Text:
* * *

The table below shows a brief comparison of how inference time increases dramatically with longer timesteps.

Parameter Combination	Timestep	Target	Runtime	Time per Epoch
`input_time = -6` `lead_time = 12`	6 hours	12 hours	Colab v28 TPU	<20 seconds
`input_time = -12` `lead_time = 48`	12 hours	48 hours	Colab v28 TPU	<2 mins
`input_time = -2430` `lead_time = abs(input_time)12`	30 days (~1 month)	1 year	Colab v28 TPU	>1 hour

Results

Results of extended autoregressive rollout from Jan 2020 to July 2022

Above is a plot comparing the predicted global average temperature from the extended rollout to the MERRA2 ground truth. Unfortunately, I was only able to obtain the MERRA2 data for 2020 as it was easily available in the Hugging Face repository for Prithvi-WxC as mentioned above.

The model seems to do quite well for 2020, although the second half of the year is where skill begins to drop off. Prithvi-WxC underestimates the temperature by a considerable margin. This may not be unexpected as some AIWP models have shown a cold bias.

There does seem to be a small warming trend, however, there is not nearly enough data here to making any concrete statements. This trend could simply be natural variation or a model anomaly.

Next Steps and Future Improvements

Finish Plot with MERRA2 Data for Entire Domain

The analysis would be much improved if the plot included MERRA2 data to compare to Prithvi-WxC output up to July 2022. This would be a relatively easy step in code terms, but could be very costly in the time and disk space to download the MERRA2 NetCDF4 files.

* * *

Data extract:
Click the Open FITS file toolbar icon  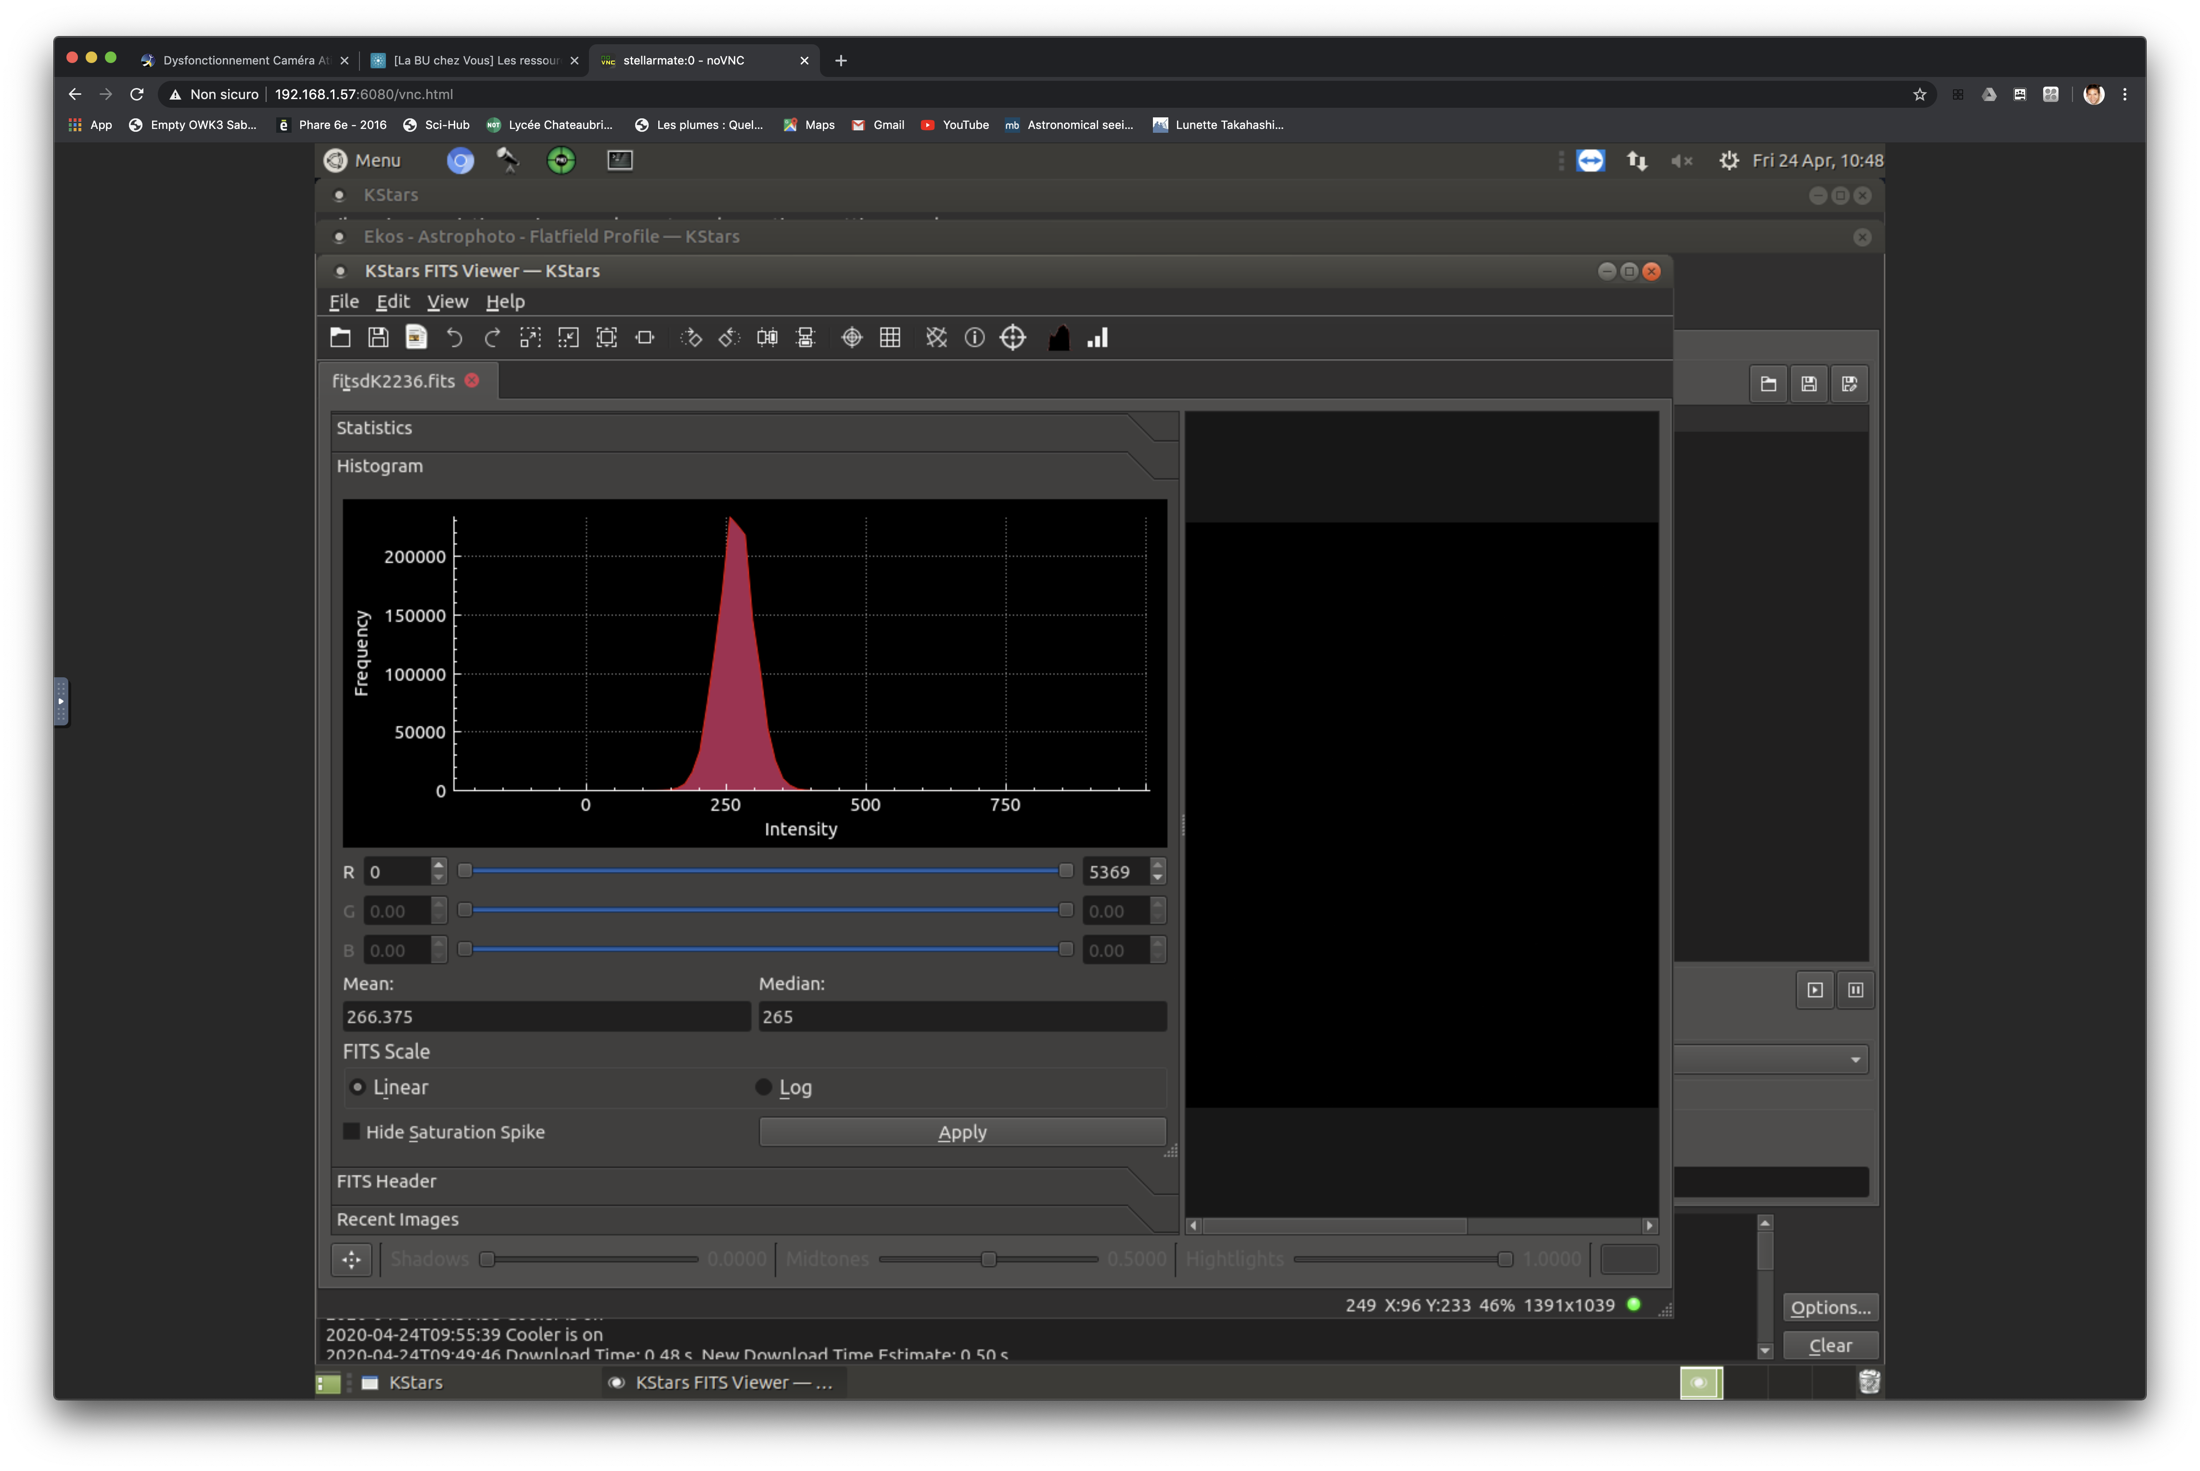pos(341,338)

* * *

Tasks to carry out:
1. In the Prithvi-WxC text, repeat the passage between "The analysis would" and "MERRA2 NetCDF4 files.", inclusive.
2. According to the Prithvi-WxC text, why was MERRA2 data obtained only for 2020?

Task-by-task solutions:
1.
The analysis would be much improved if the plot included MERRA2 data to compare to Prithvi-WxC output up to July 2022. This would be a relatively easy step in code terms, but could be very costly in the time and disk space to download the MERRA2 NetCDF4 files.

2. It was easily available in the Hugging Face repository for Prithvi-WxC.